▶

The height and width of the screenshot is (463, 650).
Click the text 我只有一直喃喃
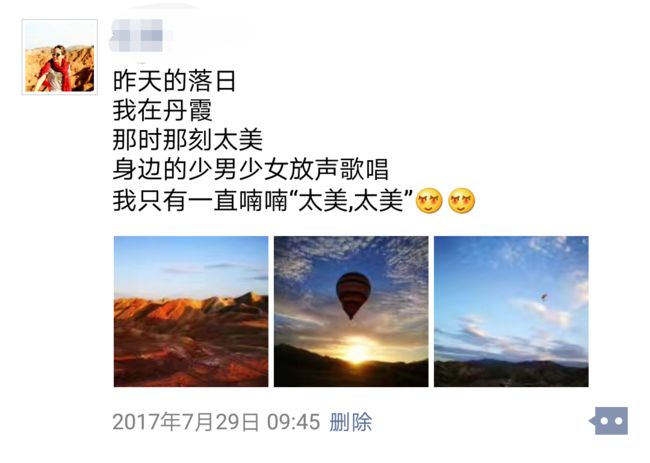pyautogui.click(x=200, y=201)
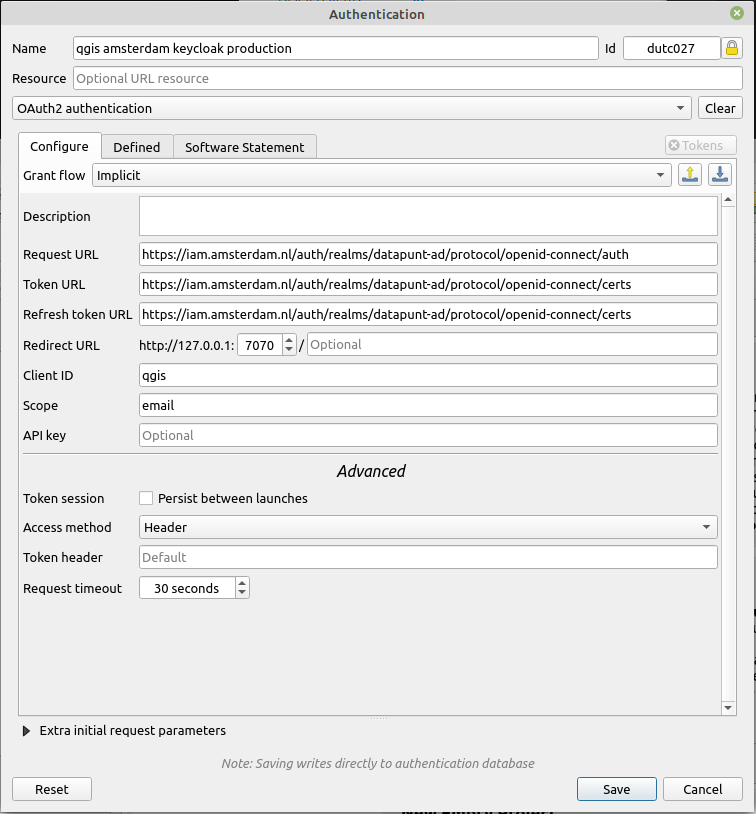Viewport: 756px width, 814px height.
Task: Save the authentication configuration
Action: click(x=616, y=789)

◀
▶

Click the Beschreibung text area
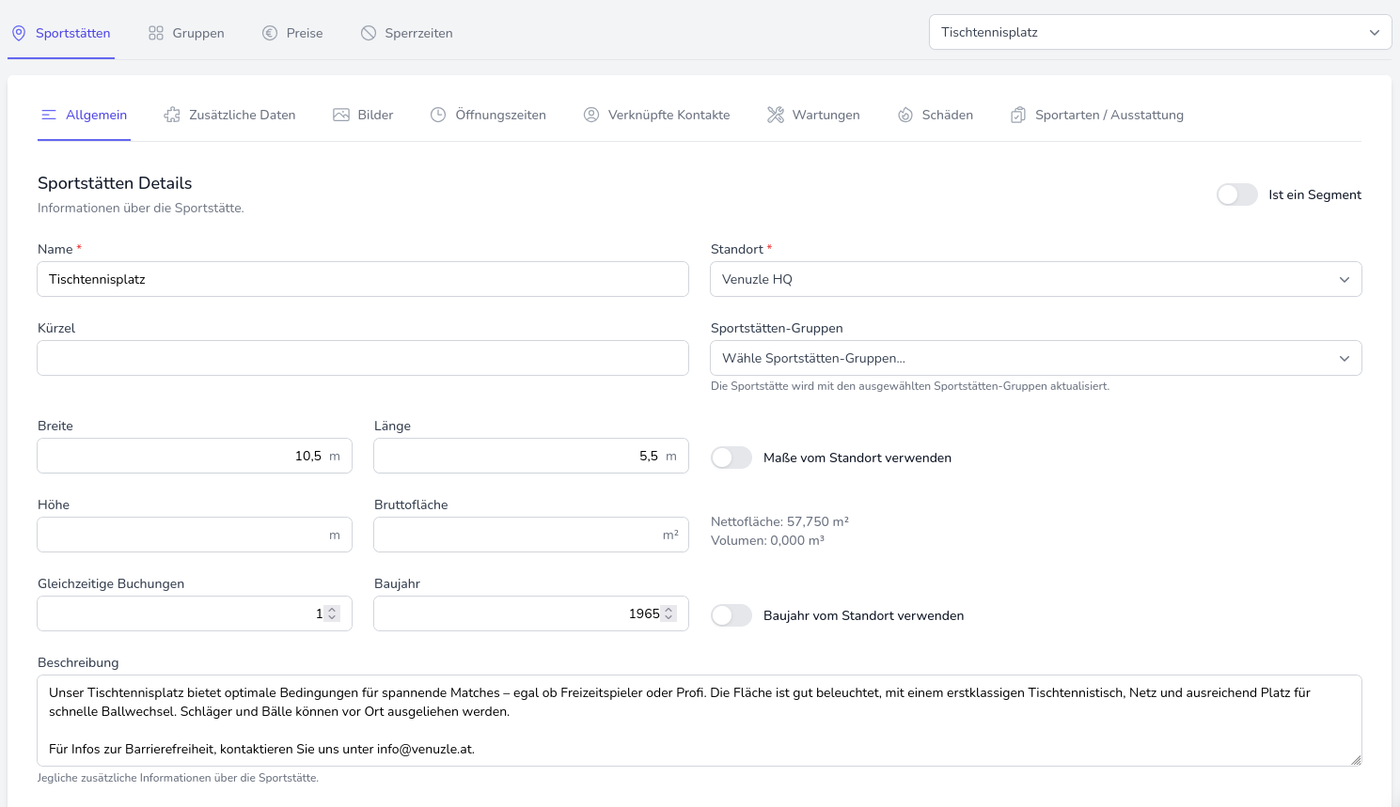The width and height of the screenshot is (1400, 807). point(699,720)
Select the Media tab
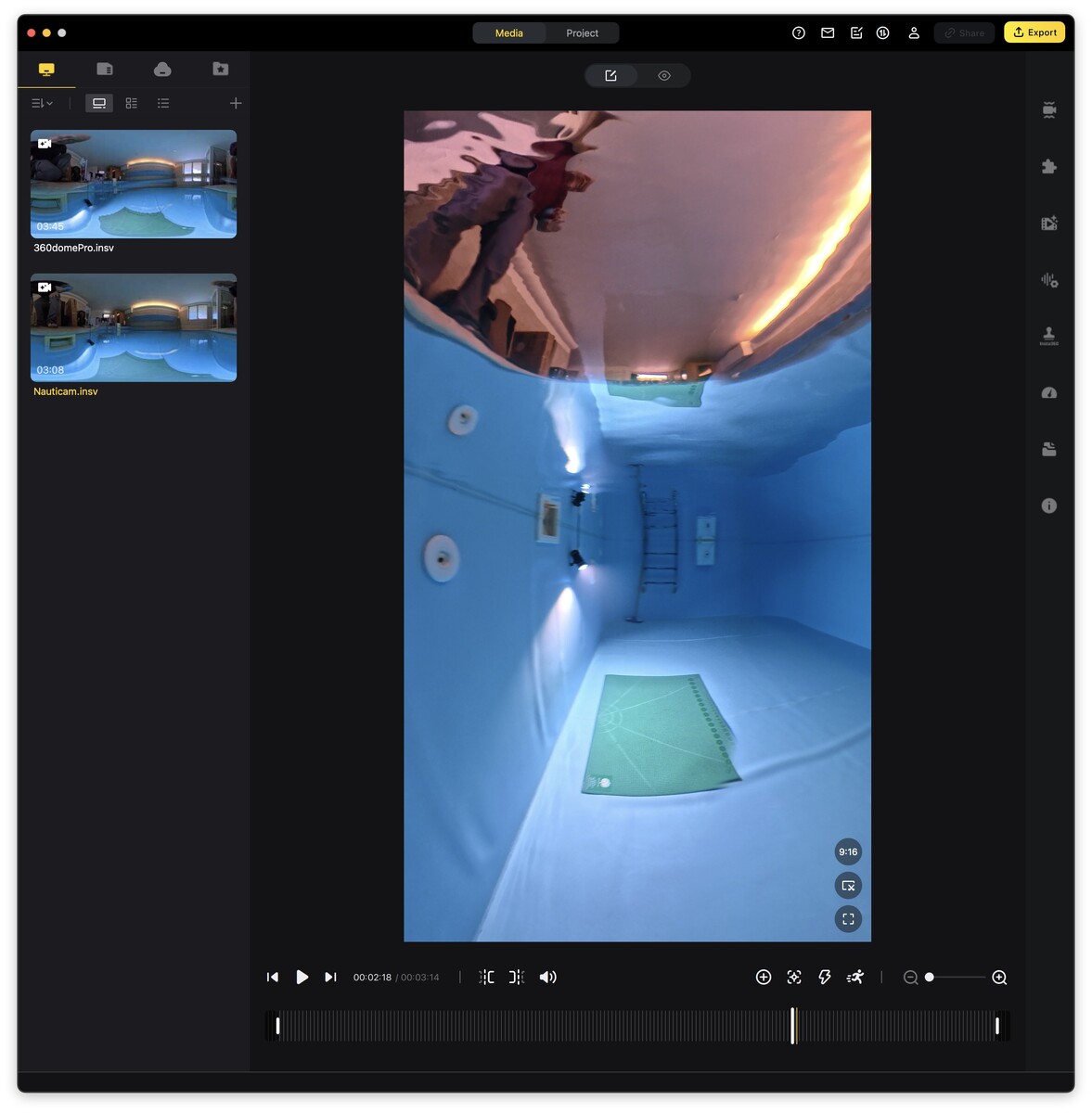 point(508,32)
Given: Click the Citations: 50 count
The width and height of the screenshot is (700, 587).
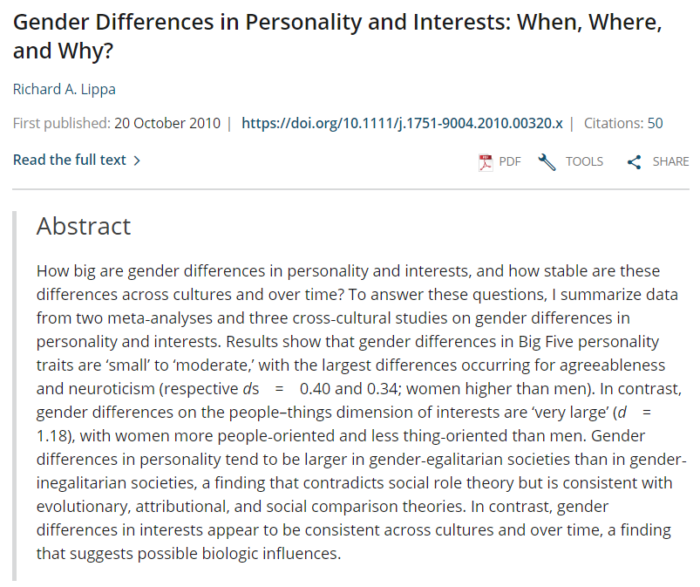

◀

• [Problem to work on]: Please copy the lines in the records above between the one holding "Given: Click the Citations: 50 count" and the one holding "The width and height of the screenshot is (700, 587).", inclusive, exactly and with no other line.

• [Solved problem]:
Given: Click the Citations: 50 count
The width and height of the screenshot is (700, 587).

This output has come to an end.